11.2. How to Conduct Streaming Replication

Streaming replication has two aspects: log shipping and database synchronization. Log shipping is the main aspect of streaming replication, as the primary server sends WAL (Write-Ahead Log) data to the connected standby servers whenever they are written. Database synchronization is required for synchronous replication, where the primary server communicates with each standby server to synchronize their database clusters.

To accurately understand how streaming replication works, we need to understand how one primary server manages multiple standby servers. We will start with the simple case (i.e., single-primary single-standby system) in this section, and then discuss the general case (single-primary multi-standby system) in the next section.

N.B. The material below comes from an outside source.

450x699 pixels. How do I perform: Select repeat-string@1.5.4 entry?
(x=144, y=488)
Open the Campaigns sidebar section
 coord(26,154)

11.2.1. Communication Between a Primary and a Synchronous Standby

Assume that the standby server is in the synchronous replication mode, but the configuration parameter hot_standby is disabled and wal_level is ‘replica’. The main parameter of the primary server is shown below:

synchronous_standby_names = 'standby1'
hot_standby = off
wal_level = replica

Additionally, among the three triggers to write the WAL data mentioned in Section 9.5, we focus on the transaction commits here.

Suppose that one backend process on the primary server issues a simple INSERT statement in autocommit mode. The backend starts a transaction, issues an INSERT statement, and then commits the transaction immediately. Let’s explore further how this commit action will be completed. See the following sequence diagram in Fig. 11.2:

Fig. 11.2. Streaming Replication's communication sequence diagram.
  • (1) The backend process writes and flushes WAL data to a WAL segment file by executing the functions XLogInsert() and XLogFlush().

  • (2) The walsender process sends the WAL data written into the WAL segment to the walreceiver process.

  • (3) After sending the WAL data, the backend process continues to wait for an ACK response from the standby server. More precisely, the backend process gets a latch by executing the internal function SyncRepWaitForLSN(), and waits for it to be released.

  • (4) The walreceiver on the standby server writes the received WAL data into the standby’s WAL segment using the write() system call, and returns an ACK response to the walsender.

  • (5) The walreceiver flushes the WAL data to the WAL segment using the system call such as fsync(), returns another ACK response to the walsender, and informs the startup process about WAL data updated.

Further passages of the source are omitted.